我们先来看简单版:P1637 三元上升子序列
这道题显然考虑dp,转移式子也很好写
设f[i][j]表示以a[j]结尾长度为i的上升子序列个数。显然答案就是 \(\sum\limits_{k=1}^{n} f_{3,k}\)
\[f_{i,j}=\sum\limits_{k=i}^{j-1}[a_k<a_j]f_{i-1,k} \]代码:
#include <bits/stdc++.h>
#define rei register int
#define LL long long
#define IOS ios::sync_with_stdio(false); cin.tie(0); cout.tie(0);
#define cvar int n, m, T;
#define rep(i, s, n, c) for (register int i = s; i <= n; i+=c)
#define repd(i, s, n, c) for (register int i = s; i >= n; i-=c)

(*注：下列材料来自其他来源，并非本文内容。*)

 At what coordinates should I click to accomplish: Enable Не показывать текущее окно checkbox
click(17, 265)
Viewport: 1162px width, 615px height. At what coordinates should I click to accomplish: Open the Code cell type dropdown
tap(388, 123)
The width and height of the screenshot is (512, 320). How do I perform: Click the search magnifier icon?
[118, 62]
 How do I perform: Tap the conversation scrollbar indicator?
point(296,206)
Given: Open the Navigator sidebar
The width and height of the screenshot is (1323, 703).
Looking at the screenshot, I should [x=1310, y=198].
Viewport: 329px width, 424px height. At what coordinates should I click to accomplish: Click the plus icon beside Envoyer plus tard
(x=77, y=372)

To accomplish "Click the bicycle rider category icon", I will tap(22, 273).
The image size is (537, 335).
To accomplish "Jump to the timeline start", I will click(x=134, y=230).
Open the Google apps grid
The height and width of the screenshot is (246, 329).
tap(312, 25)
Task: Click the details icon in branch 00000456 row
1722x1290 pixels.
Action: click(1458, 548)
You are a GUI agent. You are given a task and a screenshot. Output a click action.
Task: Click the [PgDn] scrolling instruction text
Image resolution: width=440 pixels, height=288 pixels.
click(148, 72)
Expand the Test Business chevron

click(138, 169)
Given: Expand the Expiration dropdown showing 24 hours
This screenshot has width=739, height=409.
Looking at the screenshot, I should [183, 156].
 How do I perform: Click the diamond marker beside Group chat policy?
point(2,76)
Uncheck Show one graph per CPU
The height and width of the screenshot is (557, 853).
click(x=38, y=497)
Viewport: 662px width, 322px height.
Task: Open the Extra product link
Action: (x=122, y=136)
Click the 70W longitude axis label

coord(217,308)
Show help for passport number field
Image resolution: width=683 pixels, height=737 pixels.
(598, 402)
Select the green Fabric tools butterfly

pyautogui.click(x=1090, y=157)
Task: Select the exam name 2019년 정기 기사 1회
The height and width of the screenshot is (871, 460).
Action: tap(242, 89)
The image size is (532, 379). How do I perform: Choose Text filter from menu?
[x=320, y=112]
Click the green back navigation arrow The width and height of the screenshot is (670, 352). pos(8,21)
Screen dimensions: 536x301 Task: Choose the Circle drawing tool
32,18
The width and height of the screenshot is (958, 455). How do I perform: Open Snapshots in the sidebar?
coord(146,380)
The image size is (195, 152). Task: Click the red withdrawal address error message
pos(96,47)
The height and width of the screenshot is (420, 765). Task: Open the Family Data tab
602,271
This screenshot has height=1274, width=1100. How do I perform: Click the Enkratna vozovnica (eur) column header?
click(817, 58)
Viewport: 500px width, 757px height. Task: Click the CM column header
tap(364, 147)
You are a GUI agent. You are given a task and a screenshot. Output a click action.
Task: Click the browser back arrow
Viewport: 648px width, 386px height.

#define CHECK cout<<"WALKED"<<endl;
inline int read(){int x=0,f=1;char ch=getchar();while(ch<'0'||ch>'9'){if(ch=='-')f=-1;ch=getchar();} while(ch>='0' && ch<='9')x=(x<<3)+(x<<1)+ch-'0',ch=getchar();return x*f;}
#define pb push_back
#define ls id<<1
#define rs id<<1|1
const int INF = INT_MAX;
long long binpow(long long a, long long b, LL mod){long long res = 1; while (b > 0){if (b & 1) res = res * a % mod;a = a * a % mod; b >>= 1; } return res;}
using namespace std;
const int maxn = 30010;
int n;
LL a[maxn];
LL f[4][maxn]; // 长度i,a[j]为结尾的个数
int main()
{
n = read();
rep(i, 1, n, 1) {
a[i] = read();
f[1][i] = 1;
}
rep (i, 1, 3, 1) {
rep (j, 1, n, 1) {
rep(k, 1, j - 1, 1) {
if (a[k] < a[j])
f[i][j] += f[i - 1][k];
}
}
}
LL ans = 0;
rep (i, 1, n, 1) ans += f[3][i];
cout << ans << endl;
return 0;
}
别急,会T,考虑优化。
发现可以优化的地方是每次的求和。但是单单是一个前缀和恐怕不行,因为还要满足条件 \(a_k<a_j\),所以考虑将数组离散化一下,这样数组 a 中存储的就是排名,然后以 \(a_i\) 为树状数组下标存储,这样就完美的解决了大小问题。
#include <bits/stdc++.h>
#define rei register int
#define LL long long
#define IOS ios::sync_with_stdio(false); cin.tie(0); cout.tie(0);
#define cvar int n, m, T;
#define rep(i, s, n, c) for (register int i = s; i <= n; i+=c)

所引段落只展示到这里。